食事の見直しは皮脂欠乏のかゆみに対して有効なアプローチですが、すでに湿疹が出ている・かきむしって赤くなっているという段階では、食事改善だけでカバーするには限界があります。意外ですね。


皮脂欠乏性湿疹が悪化すると「かゆみ→掻き壊し→炎症→さらなるかゆみ」というイッチ・スクラッチ・サイクルに入り込み、食事を変えるだけでは追いつかなくなることがあります。このような段階では、抗ヒスタミン成分・抗炎症成分・保湿成分が配合された外用薬を活用することが現実的な対策です。

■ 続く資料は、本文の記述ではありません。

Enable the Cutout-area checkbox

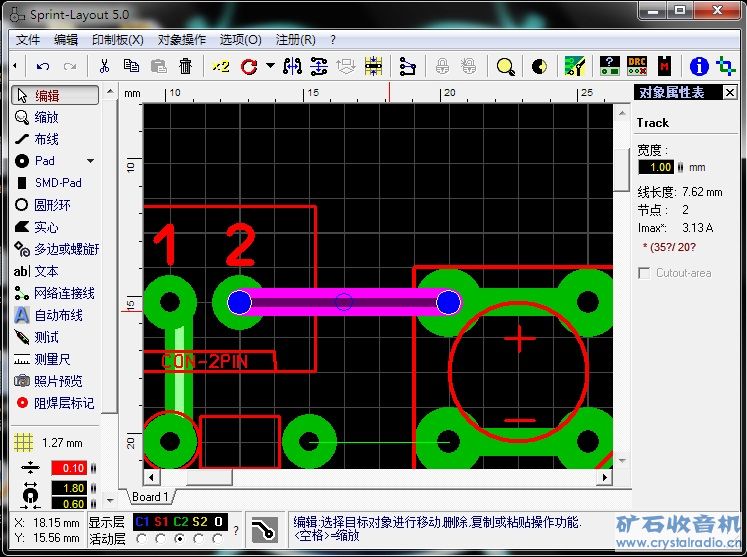tap(645, 273)
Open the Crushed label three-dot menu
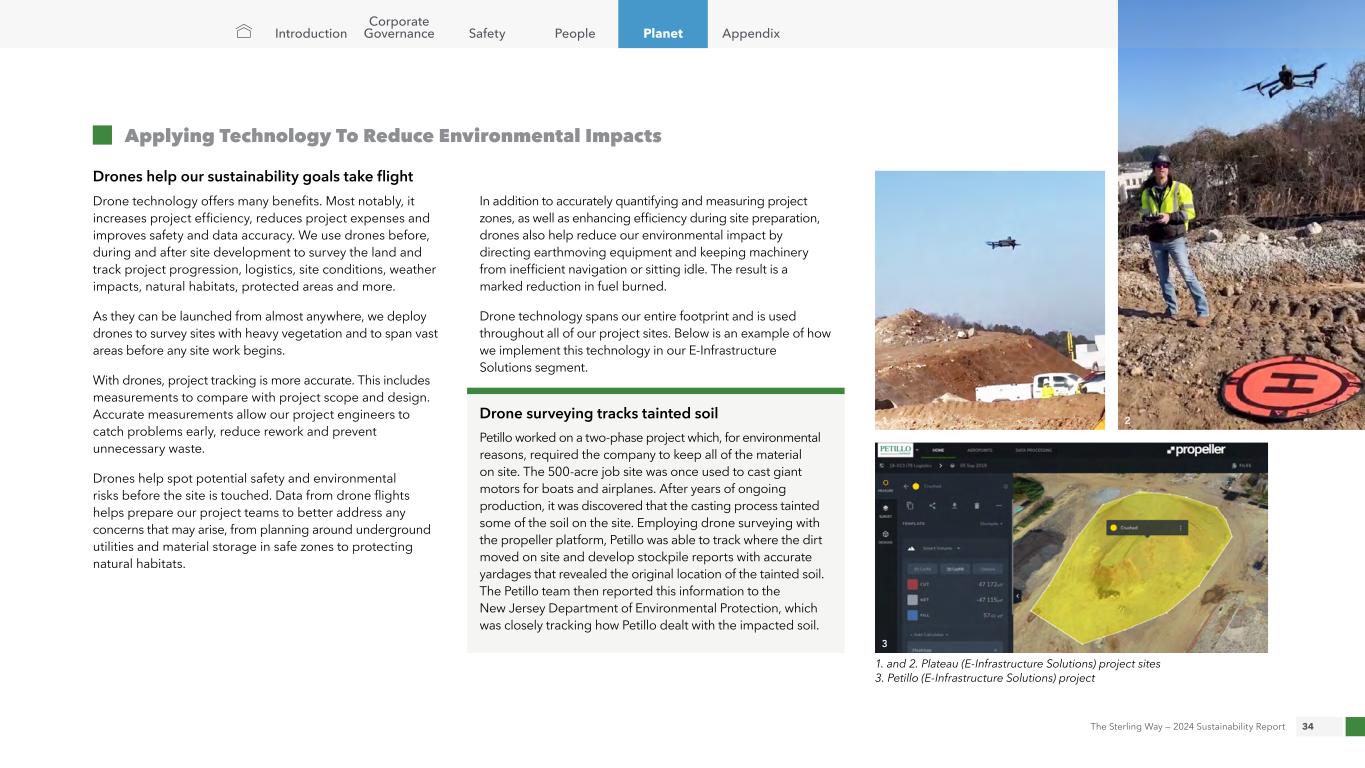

市販薬では、ヘパリン類似物質配合の保湿剤(例:ヒルドイドソフト軟膏の市販品)やステロイド外用薬(強さのランクを確認した上で使用)が有効な選択肢です。症状が落ち着いたら、食事改善と保湿ケアを並行して継続することで再発を防ぎやすくなります。


症状が広範囲・長期間続く場合や、毎冬繰り返す場合は、皮膚科への受診を検討することが大切です。医師によるステロイド外用薬や抗ヒスタミン薬の処方が、改善への近道になります。食事ケアは「土台づくり」です。医療ケアと組み合わせて初めて、かゆみのない状態が長続きします。


また、ダイエット中に極端な脂質制限をしている方は注意が必要です。脂質を過度に制限すると、必須脂肪酸が不足して皮脂の材料が足りなくなり、皮脂欠乏のかゆみが悪化することがあります。「油を抜けば肌がきれいになる」は誤解です。良質な脂質(えごま油・青魚)は肌に必要です。